-- Assignment --
Note each line of the entries that includes "computer". Then copy those lines.

*** Opening Exercise data ***

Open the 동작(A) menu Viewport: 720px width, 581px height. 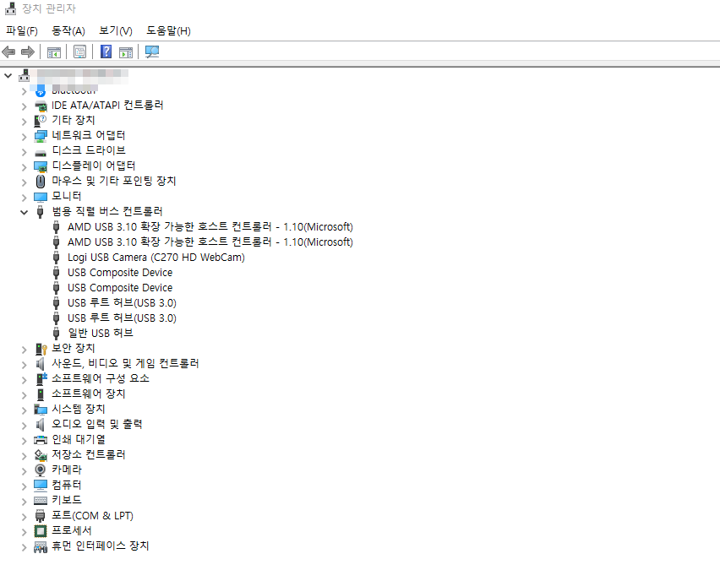(68, 30)
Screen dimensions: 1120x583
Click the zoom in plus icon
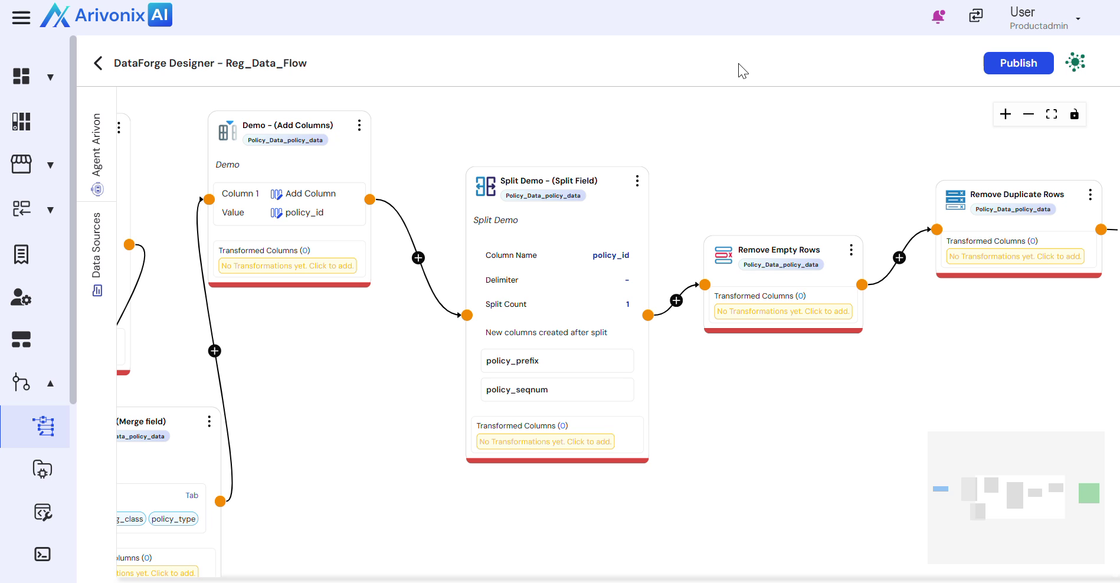pyautogui.click(x=1006, y=114)
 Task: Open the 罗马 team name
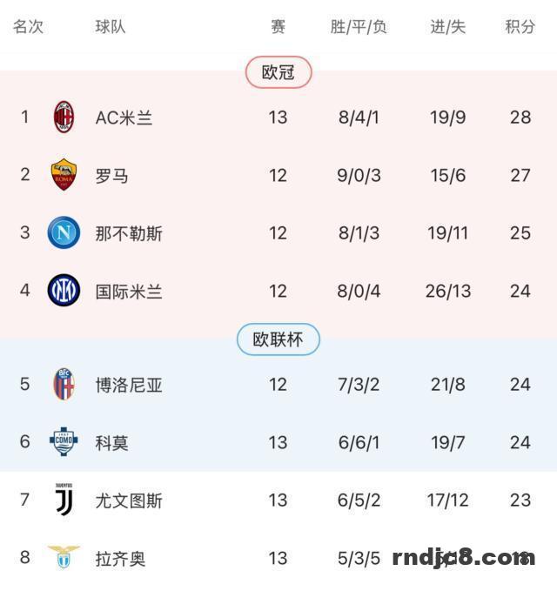(x=111, y=176)
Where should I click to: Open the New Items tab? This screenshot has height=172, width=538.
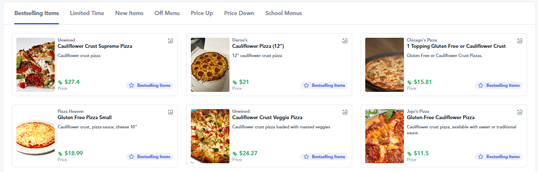pos(129,13)
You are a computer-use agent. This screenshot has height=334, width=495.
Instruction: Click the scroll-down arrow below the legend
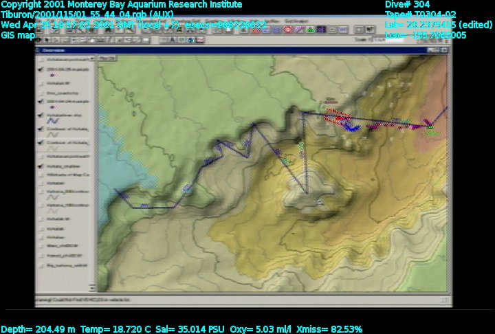(92, 289)
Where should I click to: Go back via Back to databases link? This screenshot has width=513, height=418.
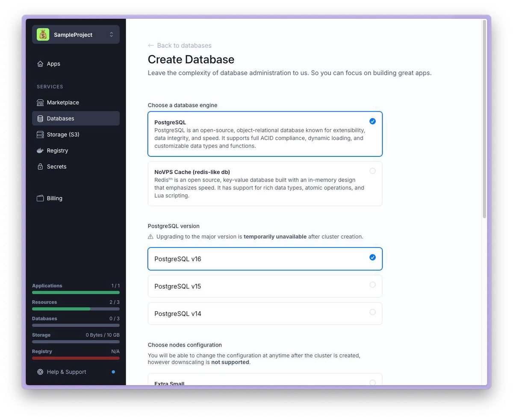pyautogui.click(x=180, y=45)
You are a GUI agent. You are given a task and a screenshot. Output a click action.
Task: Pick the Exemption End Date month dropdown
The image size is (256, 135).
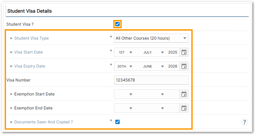[x=153, y=108]
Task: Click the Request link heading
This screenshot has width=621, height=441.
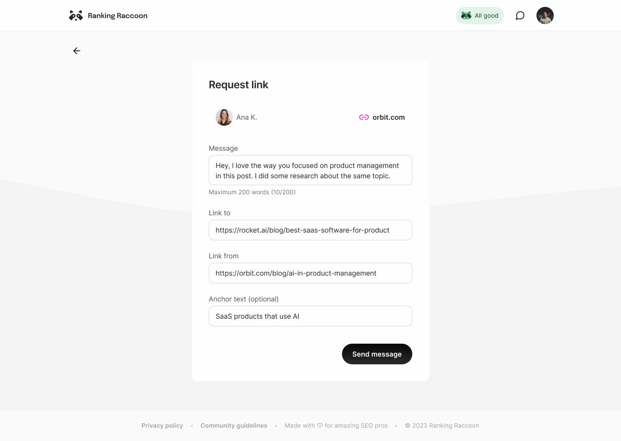Action: coord(238,85)
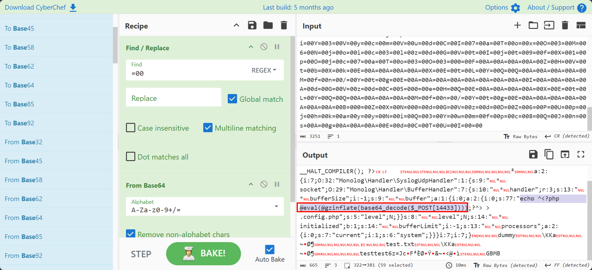
Task: Open file as input icon
Action: click(533, 25)
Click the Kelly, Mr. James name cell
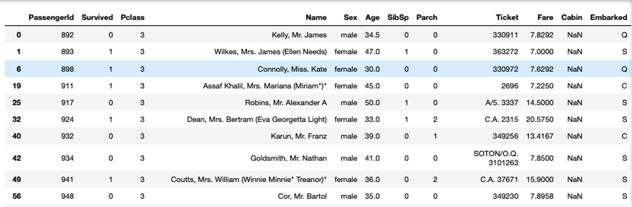 [x=299, y=35]
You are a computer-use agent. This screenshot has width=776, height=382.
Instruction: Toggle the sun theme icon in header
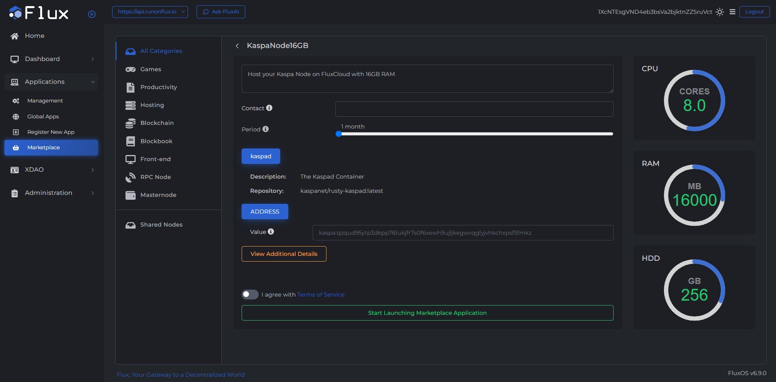(x=720, y=12)
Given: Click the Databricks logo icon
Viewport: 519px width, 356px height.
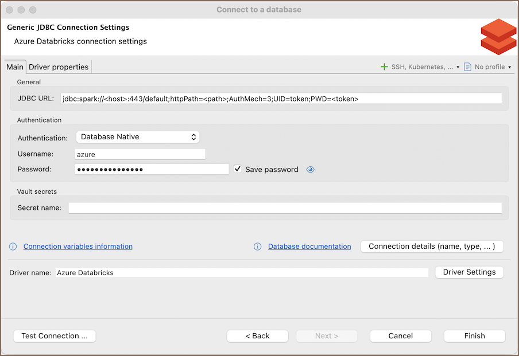Looking at the screenshot, I should point(498,36).
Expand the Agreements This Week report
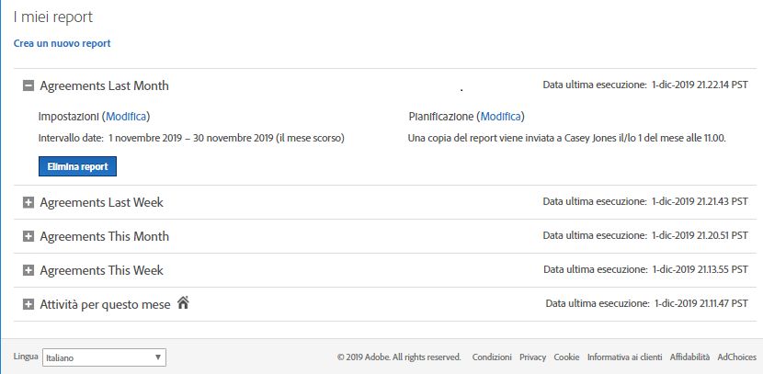The height and width of the screenshot is (374, 763). [x=28, y=270]
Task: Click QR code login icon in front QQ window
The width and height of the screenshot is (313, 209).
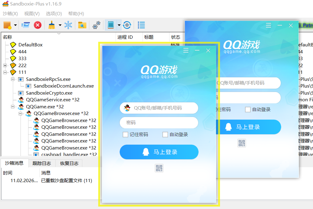Action: (x=159, y=168)
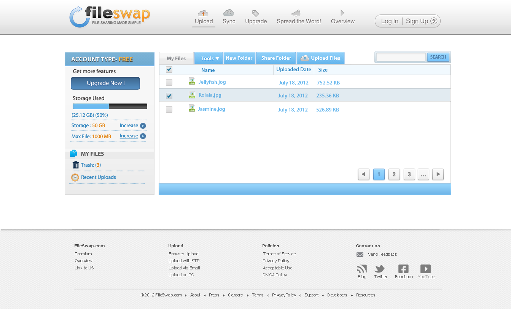The width and height of the screenshot is (511, 309).
Task: Open the Twitter bird icon in footer
Action: tap(380, 269)
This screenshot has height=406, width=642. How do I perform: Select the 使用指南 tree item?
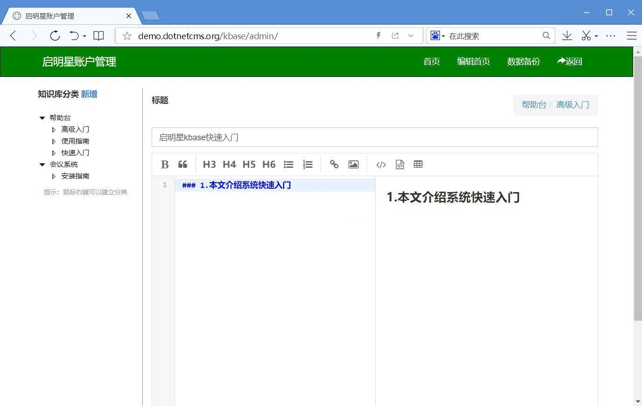click(x=75, y=141)
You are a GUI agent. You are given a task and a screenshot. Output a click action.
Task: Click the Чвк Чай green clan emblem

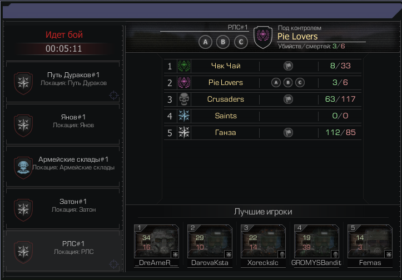click(x=184, y=66)
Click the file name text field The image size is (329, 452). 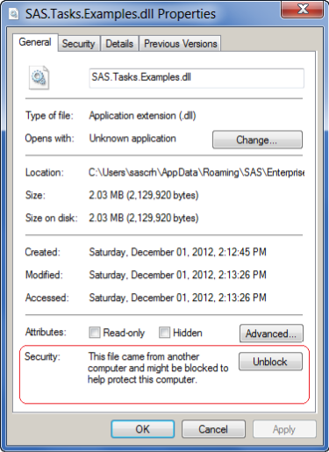[x=197, y=78]
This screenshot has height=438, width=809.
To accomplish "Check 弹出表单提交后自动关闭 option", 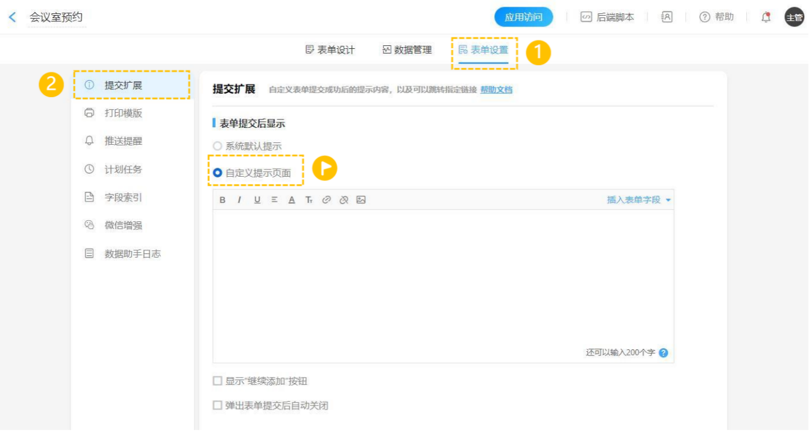I will pyautogui.click(x=218, y=405).
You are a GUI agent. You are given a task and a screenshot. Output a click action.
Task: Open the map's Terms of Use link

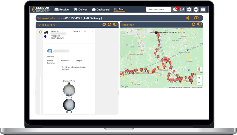coord(187,87)
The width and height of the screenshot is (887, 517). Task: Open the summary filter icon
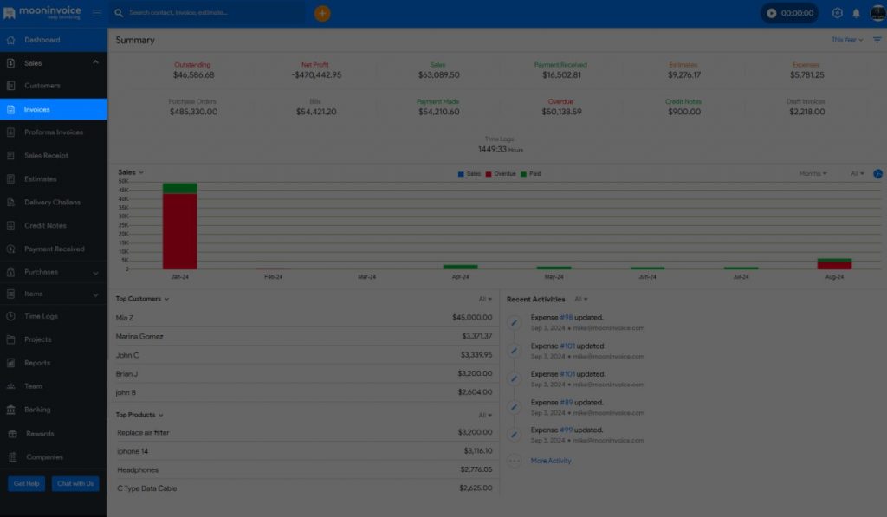tap(877, 40)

*** Closing Exercise data ***

-- Reply --
You are a computer-use agent. This screenshot has height=334, width=495.
You are a computer-use agent. This screenshot has width=776, height=382.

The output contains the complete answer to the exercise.